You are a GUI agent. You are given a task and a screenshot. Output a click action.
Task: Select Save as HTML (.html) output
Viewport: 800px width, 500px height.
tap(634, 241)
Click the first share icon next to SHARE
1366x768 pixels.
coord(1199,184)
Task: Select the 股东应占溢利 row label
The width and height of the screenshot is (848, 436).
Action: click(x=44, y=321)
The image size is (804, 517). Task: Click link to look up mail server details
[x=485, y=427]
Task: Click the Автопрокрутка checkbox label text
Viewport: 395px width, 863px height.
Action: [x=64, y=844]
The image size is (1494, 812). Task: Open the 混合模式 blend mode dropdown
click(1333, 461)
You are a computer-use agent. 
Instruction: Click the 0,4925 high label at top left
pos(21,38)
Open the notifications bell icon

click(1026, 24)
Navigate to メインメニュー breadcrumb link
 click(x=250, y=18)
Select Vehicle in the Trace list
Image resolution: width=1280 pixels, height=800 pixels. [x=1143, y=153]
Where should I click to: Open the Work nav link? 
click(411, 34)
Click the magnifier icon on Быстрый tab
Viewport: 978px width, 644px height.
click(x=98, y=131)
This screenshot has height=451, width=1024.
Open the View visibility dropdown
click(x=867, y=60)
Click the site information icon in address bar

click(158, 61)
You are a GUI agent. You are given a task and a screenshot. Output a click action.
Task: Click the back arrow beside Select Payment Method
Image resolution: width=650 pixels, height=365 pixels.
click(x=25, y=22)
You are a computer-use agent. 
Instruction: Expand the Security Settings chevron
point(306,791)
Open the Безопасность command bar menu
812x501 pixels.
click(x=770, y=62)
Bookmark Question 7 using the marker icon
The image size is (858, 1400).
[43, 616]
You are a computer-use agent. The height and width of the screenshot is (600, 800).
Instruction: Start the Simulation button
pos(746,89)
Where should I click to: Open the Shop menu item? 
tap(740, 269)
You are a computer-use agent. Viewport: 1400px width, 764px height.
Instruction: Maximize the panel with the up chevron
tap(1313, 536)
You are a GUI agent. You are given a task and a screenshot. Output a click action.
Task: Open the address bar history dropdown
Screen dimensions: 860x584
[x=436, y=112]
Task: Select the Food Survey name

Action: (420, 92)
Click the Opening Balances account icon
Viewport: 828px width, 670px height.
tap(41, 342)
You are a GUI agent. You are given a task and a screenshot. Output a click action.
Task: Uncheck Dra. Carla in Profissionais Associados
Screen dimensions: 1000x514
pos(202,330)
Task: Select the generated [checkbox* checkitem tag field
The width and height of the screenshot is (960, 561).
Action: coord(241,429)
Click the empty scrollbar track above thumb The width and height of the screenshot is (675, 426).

*Problem details*
Nothing in the data may change. Give it again in full.

*Answer for the task*
You are a GUI agent. You are given a task and a screenshot. Output a click action.
Task: Select Save as HTML (.html) output
Viewport: 800px width, 500px height.
tap(634, 241)
Click the first share icon next to SHARE
1366x768 pixels.
coord(1199,184)
Task: Select the 股东应占溢利 row label
The width and height of the screenshot is (848, 436).
Action: click(x=44, y=321)
The image size is (804, 517). Task: Click link to look up mail server details
[x=485, y=427]
Task: Click the Автопрокрутка checkbox label text
Viewport: 395px width, 863px height.
Action: [x=64, y=844]
The image size is (1494, 812). Task: Open the 混合模式 blend mode dropdown
click(1333, 461)
You are a computer-use agent. 
Instruction: Click the 0,4925 high label at top left
pos(21,38)
Open the notifications bell icon

click(1026, 24)
Navigate to メインメニュー breadcrumb link
 click(x=250, y=18)
Select Vehicle in the Trace list
Image resolution: width=1280 pixels, height=800 pixels. [x=1143, y=153]
Where should I click to: Open the Work nav link? 
click(411, 34)
Click the magnifier icon on Быстрый tab
Viewport: 978px width, 644px height.
click(x=98, y=131)
This screenshot has height=451, width=1024.
Open the View visibility dropdown
click(x=867, y=60)
Click the site information icon in address bar

click(158, 61)
You are a GUI agent. You are given a task and a screenshot. Output a click action.
Task: Click the back arrow beside Select Payment Method
Image resolution: width=650 pixels, height=365 pixels.
click(x=25, y=22)
You are a computer-use agent. 
Instruction: Expand the Security Settings chevron
point(306,791)
Open the Безопасность command bar menu
812x501 pixels.
click(x=770, y=62)
Bookmark Question 7 using the marker icon
The image size is (858, 1400).
[43, 616]
You are a computer-use agent. The height and width of the screenshot is (600, 800).
Instruction: Start the Simulation button
pos(746,89)
Where should I click to: Open the Shop menu item? 
tap(740, 269)
You are a computer-use agent. Viewport: 1400px width, 764px height.
Instruction: Maximize the panel with the up chevron
tap(1313, 536)
You are a GUI agent. You are given a task and a screenshot. Output a click action.
Task: Open the address bar history dropdown
Screen dimensions: 860x584
[x=436, y=112]
Task: Select the Food Survey name

Action: (420, 92)
Click the Opening Balances account icon
Viewport: 828px width, 670px height.
tap(41, 342)
You are a GUI agent. You are given a task and a screenshot. Output a click action.
Task: Uncheck Dra. Carla in Profissionais Associados
Screen dimensions: 1000x514
pos(202,330)
Task: Select the generated [checkbox* checkitem tag field
The width and height of the screenshot is (960, 561).
Action: coord(241,429)
Click the empty scrollbar track above thumb The width and height of the screenshot is (675, 426).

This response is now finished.